The Ministry of Education and Science, Youth and Sports (MESYS), in close collaboration with the National Bank of Ukraine (NBU) and the United States Agency for International Development (USAID) launched a seven-year experimental research and teaching project on improving financial literacy of Ukrainian students. The pilot course in Financial Literacy is now being offered for the 2012-13 academic term in 68 schools (including colleges) in 14 different regions, mainly to 10th grade students. The academic materials for the new course (Curriculum, Textbook, Student Workbook, and Teachers’ Manual) were developed by the NBU Banking University and the USAID Financial Sector Development Project (FINREP), and reviewed and approved by the Ministry.
The purpose of the Financial Literacy course is to provide a younger generation of Ukrainians with better understanding of practical financial issues such as saving, investing, borrowing, and also evaluating the cost of personal financial services such as insurance, credit for major purchases, and electronic cards. The course also includes financial responsibilities (taxes, credit payments) and consumer rights. The course is divided in 4 major chapters - personal finance, savings and investment, credit and borrowing, and personal and family budgeting - and consists of 31 lessons.
During the second (spring) semester of the 2011-12 academic year, elements of the course were taught on a pilot project basis in 13 schools in five different regions of Ukraine. The experiment received exceptionally positive evaluations from teachers, students, and independent experts. This led the Ministry to authorize a seven-year experimental elective course.

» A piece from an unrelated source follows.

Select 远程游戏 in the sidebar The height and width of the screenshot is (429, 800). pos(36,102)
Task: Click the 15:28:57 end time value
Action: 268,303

Olena Shcherbakova, Head of the Department of Monetary and Loan policy of the National Bank of Ukraine, emphasized that increasing financial literacy among the public is important for ensuring the effective development of Ukraine’s financial market, stability of the banking system, and smooth functioning of banks. “We need a major breakthrough in raising financial literacy of the public. The NBU will actively support the implementation of financial literacy programs because it is clear that stability of the national currency and the banking system depends upon public awareness of financial and banking issues. We need to accomplish an adequate level of financial literacy and responsibility among the public in a relatively short term.”
“We are pleased to take the lead in introducing the Financial Literacy course as an elective for the 10th grade, and to facilitate its teaching by participating schools,” said Borys Zhebrovskiy, Deputy Minister of Education and Science, Youth and Sports of Ukraine. “The Ministry’s cooperation with the USAID FINREP project is also important. It will allow us to prepare and support the teachers, and to monitor and evaluate the results of the first year of teaching the course.” He also pointed out that all students enrolled in the course would be given an Entry/Exit knowledge exam to measure learning progress.
USAID Mission Director E. Jed Barton stated that one of the lessons of the global financial crisis of 2008-9 was that it became clear that education is important for building strong foundation for consumers’ confidence and trust in a modern financial system. "We believe that in today’s complex world, financial literacy is a core life skill that individuals must develop to be able to access financial markets, protect themselves from financial risk, and pursue their well-being, whether it is in the United States or Ukraine. By introducing the Financial Literacy course at the high-school level we are laying the foundation for building an informed and empowered citizenry."